Eight-week-old leptin-deficient male ob/ob compared with control ob/+ mice (experiment 1), and 4-5-wk-old C57BL/6JRj male mice fed a low-fat (LF, 10 kJ%) compared with a high-fat (HF, 60 kJ%) diet (experiment 2), were given plain water or water supplemented with a physiological dose of indole (0.5 mM, n ≥6/group) for 3 wk and 3 d, respectively. The effect of the treatments on the liver, intestine, adipose tissue, brain, and behavior was assessed.
Indole reduced hepatic expression of genes involved in inflammation [C-C motif chemokine ligand 2 (Ccl2), C-X-C motif chemokine ligand 2 (Cxcl2); 3.3- compared with 5.0-fold, and 2.4- compared with 3.3-fold of control ob/+ mice, respectively, P < 0.05], and in macrophage activation [Cd68, integrin subunit α X (Itgax); 2.1- compared with 2.5-fold, and 5.0- compared with 6.4-fold of control ob/+ mice, respectively, P < 0.01] as well as markers of hepatic damage (alaninine aminotransferase; -32%, P < 0.001) regardless of genotype in experiment 1. Indole had no effect on hepatic inflammation in mice fed the LF or HF diet in experiment 2. Indole did not change hepatic lipid content, anxiety-like behavior, or inflammation in the ileum, adipose tissue, and brain in experiment 1.
Our results support the efficacy of indole to reduce hepatic damage and associated inflammatory response and macrophage activation in ob/ob mice. These modifications appear to be attributable to direct effects of indole on the liver, rather than through effects on the adipose tissue or intestinal barrier.
肠道微生物群在非酒精性脂肪性肝病(NAFLD)的发生中起作用,特别是通过产生生物活性代谢物。吲哚是色氨酸的细菌代谢产物,已被提出作为调节炎症、代谢和行为的关键代谢物。
本研究旨在模拟肠道细菌吲哚产生的上调,并在 2 种 NAFLD 模型中体内评估其潜在作用。

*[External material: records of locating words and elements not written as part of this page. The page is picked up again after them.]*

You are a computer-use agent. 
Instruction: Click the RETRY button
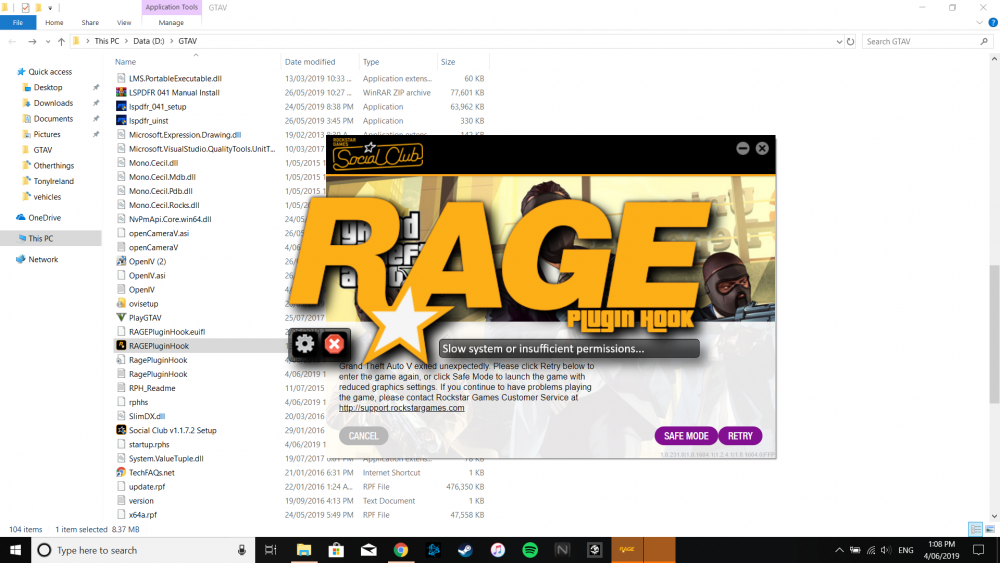(x=740, y=435)
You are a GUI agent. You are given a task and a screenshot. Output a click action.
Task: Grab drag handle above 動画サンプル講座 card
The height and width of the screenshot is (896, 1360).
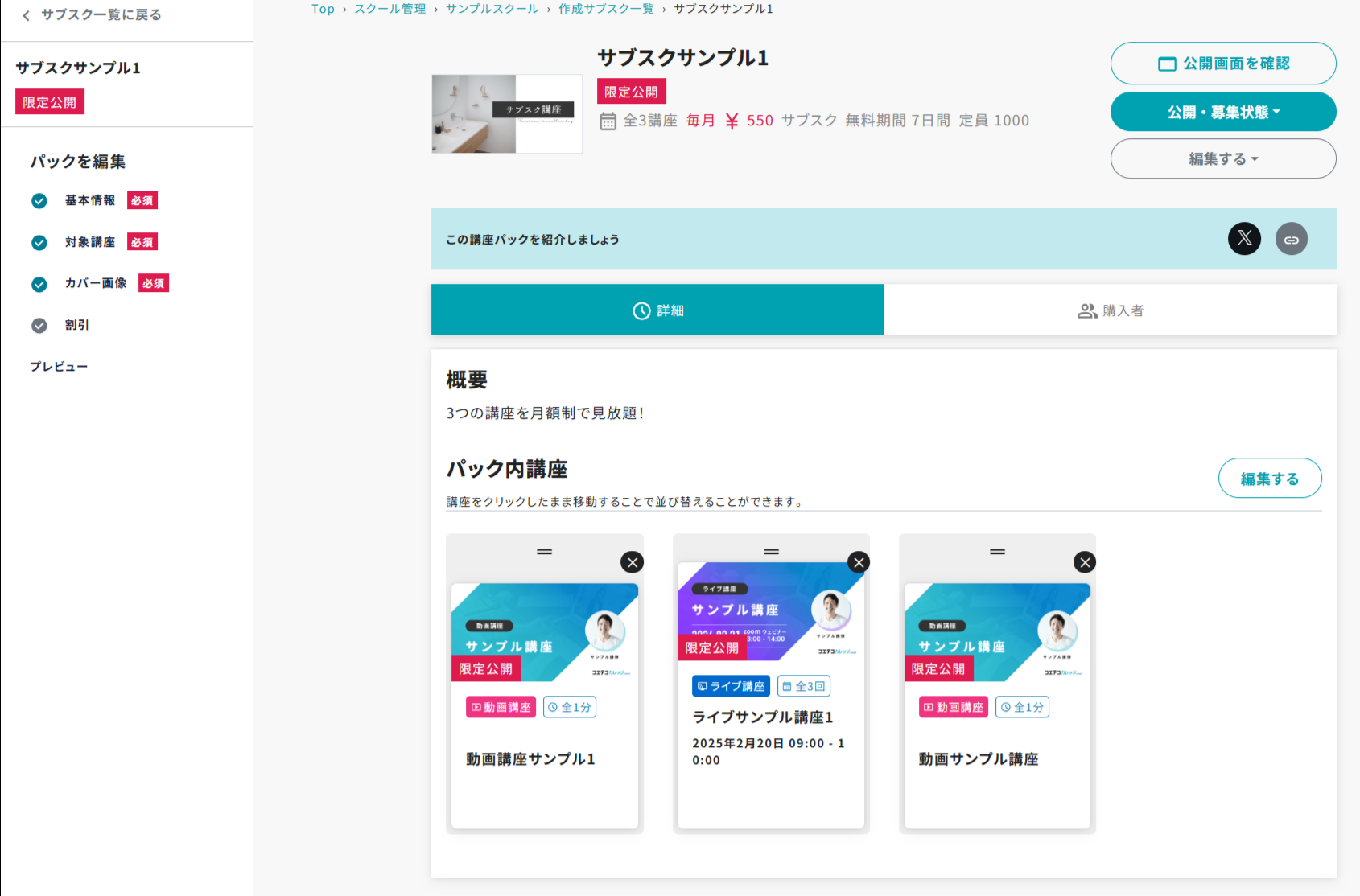[997, 552]
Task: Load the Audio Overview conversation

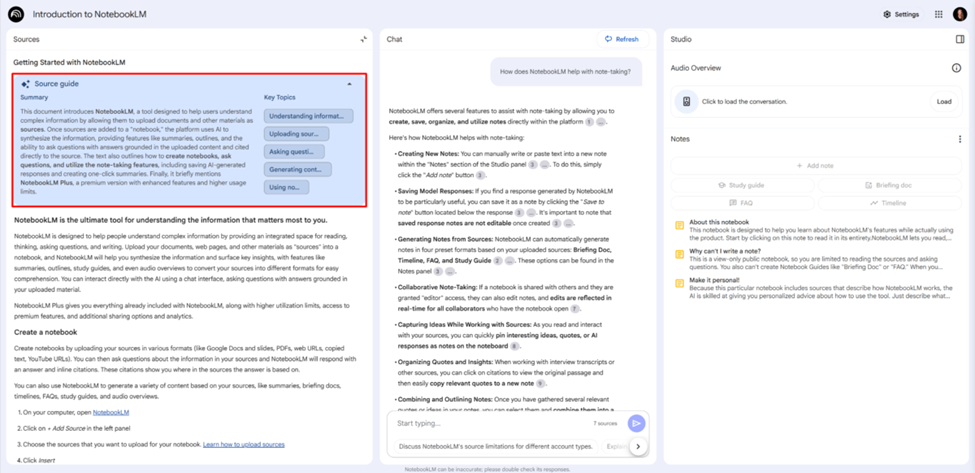Action: point(943,101)
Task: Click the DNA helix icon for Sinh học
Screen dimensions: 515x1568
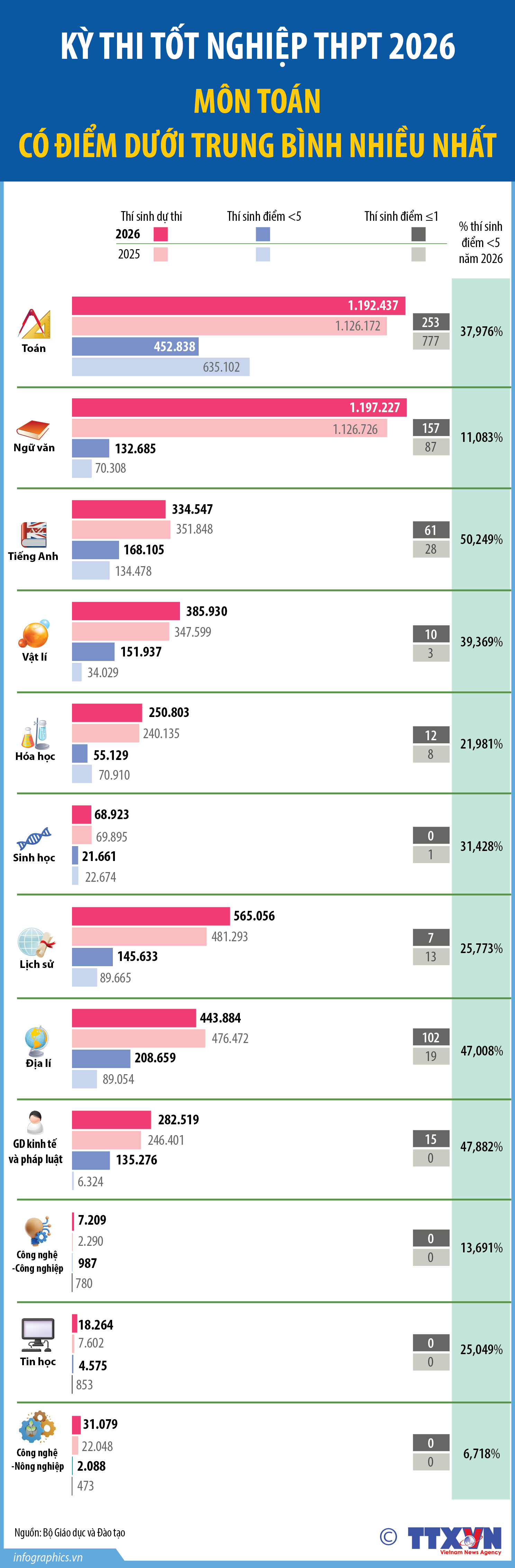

将 8 周龄瘦素缺乏型雄性 ob/ob 与对照 ob/+ 小鼠(实验 1)相比,以及 4-5 周龄 C57BL/6JRj 雄性小鼠给予低脂(LF,10 kJ%)与高脂(HF,60 kJ%)饮食(实验 2)相比,分别给予普通水或补充生理剂量吲哚(0.5 mM,每组 n≥6)3 周和 3 d。评估处理对肝脏、肠道、脂肪组织、大脑和行为的影响。
吲哚降低了肝脏中参与炎症的基因的表达[C-C 基序趋化因子配体 2(Ccl2),C-X-C 基序趋化因子配体 2(Cxcl2);分别与对照 ob/+ 小鼠相比,为 3.3-和 2.4-倍,P<0.05],以及巨噬细胞激活[Cd68,整合素亚基α X(Itgax);分别与对照 ob/+ 小鼠相比,为 2.1-和 5.0-倍,P<0.01]以及肝损伤标志物(丙氨酸氨基转移酶;-32%,P<0.001),而与实验 1 中的基因型无关。吲哚对实验 2 中 LF 或 HF 饮食喂养的小鼠的肝脏炎症没有影响。吲哚在实验 1 中没有改变肝脏脂质含量、焦虑样行为或回肠、脂肪组织和大脑的炎症。
我们的结果支持吲哚降低 ob/ob 小鼠肝损伤和相关炎症反应和巨噬细胞激活的功效。这些变化似乎归因于吲哚对肝脏的直接作用,而不是通过对脂肪组织或肠道屏障的作用。